(TEXT EXTRACT):
-- -- --

An interesting phenomena we’ve seen repeated throughout U.S. history is that somehow, either through providence or the wisdom of the American people or both, we’ve ended up with the right person as president to face the crisis at hand.
Donald Trump — the former businessman, who ran on the need to secure our border — is well-suited to the current crisis.
It is uncanny how America has been blessed in this way, over and over again.
At our nation’s founding, it was the reluctant George Washington who took the reins of the presidency.
In his first inaugural address, after being chosen by an unanimous Electoral College vote, the retired Revolutionary War commanding general lamented that his countrymen may have placed too much trust in his ability to be chief executive based on his past success on the battlefield.
But he entrusted himself and the nation to that Almighty Being “whose providential aids can supply every human defect” and accepted the responsibility.

-- -- --

(GIVEN DATA):
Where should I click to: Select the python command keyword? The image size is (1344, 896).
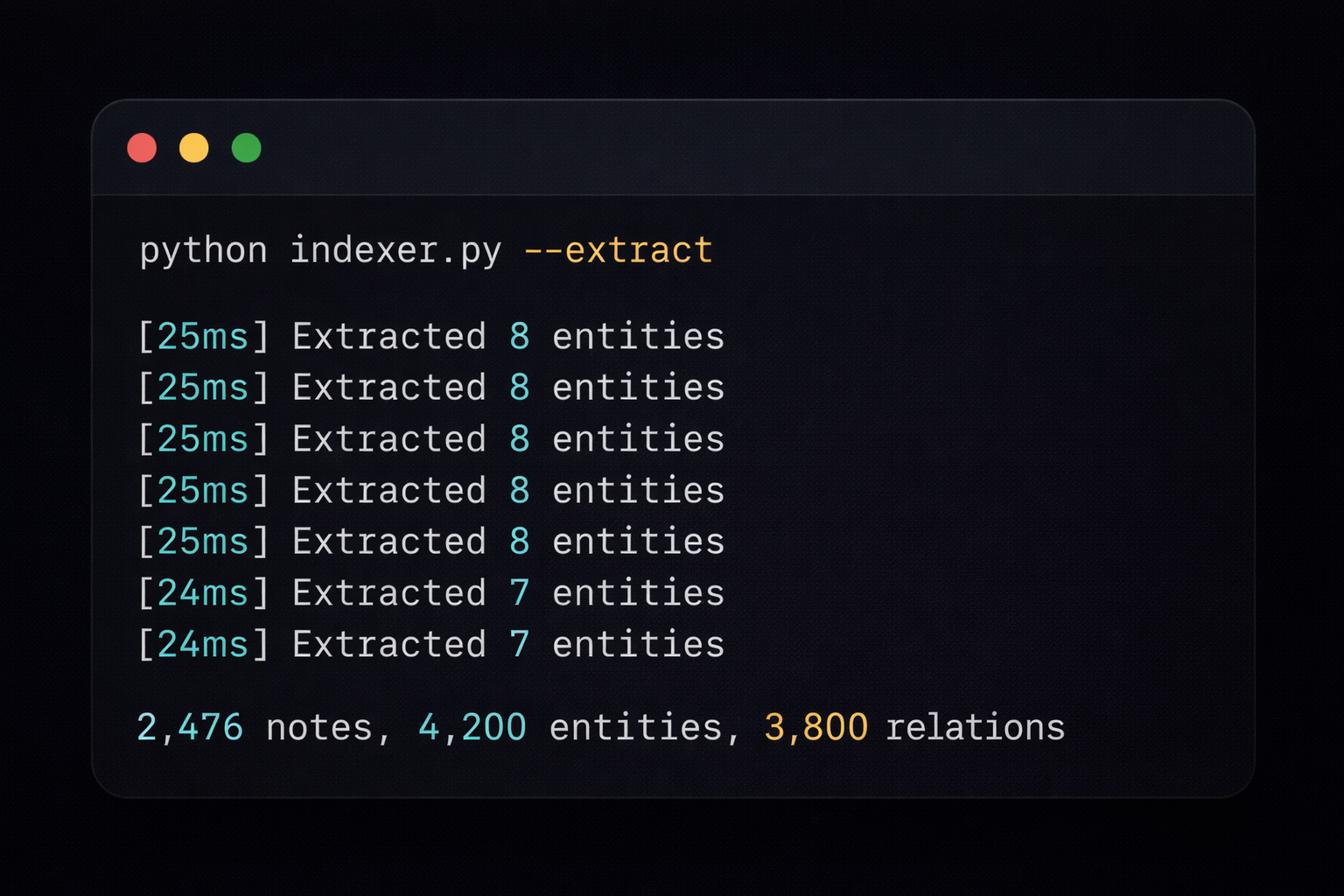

-- -- --

(PROBLEMS TO WORK ON):
a) Transcribe the commentary on American presidents word for word, starting with "At our nation’s" and going on through "on the battlefield.".
b) Continue the commentary on American presidents from its last sentence.
The material comes from a separate source unrelated to the commentary on American presidents.

(RESPONSES):
a)
At our nation’s founding, it was the reluctant George Washington who took the reins of the presidency.
In his first inaugural address, after being chosen by an unanimous Electoral College vote, the retired Revolutionary War commanding general lamented that his countrymen may have placed too much trust in his ability to be chief executive based on his past success on the battlefield.

b)
So instead of a self-aggrandizing General Napoleon Bonaparte, who took dictatorial control of France shortly after its revolution in 1789, the United States was blessed with the self-effacing Washington, whose greatest desire was to see the new government under the Constitution successfully launched.
Washington set the gold standard for what public service looks like for all the presidents to follow.
One of Washington’s greatest admirers, Abraham Lincoln, would rise to the fore over 70 years later to lead the nation through the Civil War, which threatened to undue much of the American experiment in self-government.
This gentle, yet firm man, well-acquainted with disappointment and grief, seemed to have just the right words to assuage Americans’ pain, as well as inspire them to “accept war rather than let [the United States] perish.”
In the 1930s, Franklin Delano Roosevelt took over the presidency during the heart of the Great Depression.
Despite the dire situation, he confidently proclaimed during his first inaugural address, “The only thing we have to fear is fear itself — nameless, unreasoning, unjustified terror which paralyzes needed efforts to convert retreat into advance.”
Those words came from a man who had been struck with polio at the age of 39, paralyzing him from the waist down. FDR knew what it meant stare down one’s fears and move forward.
He would use the same spiritual muscles developed in his own personal crisis in the 1920s to lead the United States through the Great Depression and World War II.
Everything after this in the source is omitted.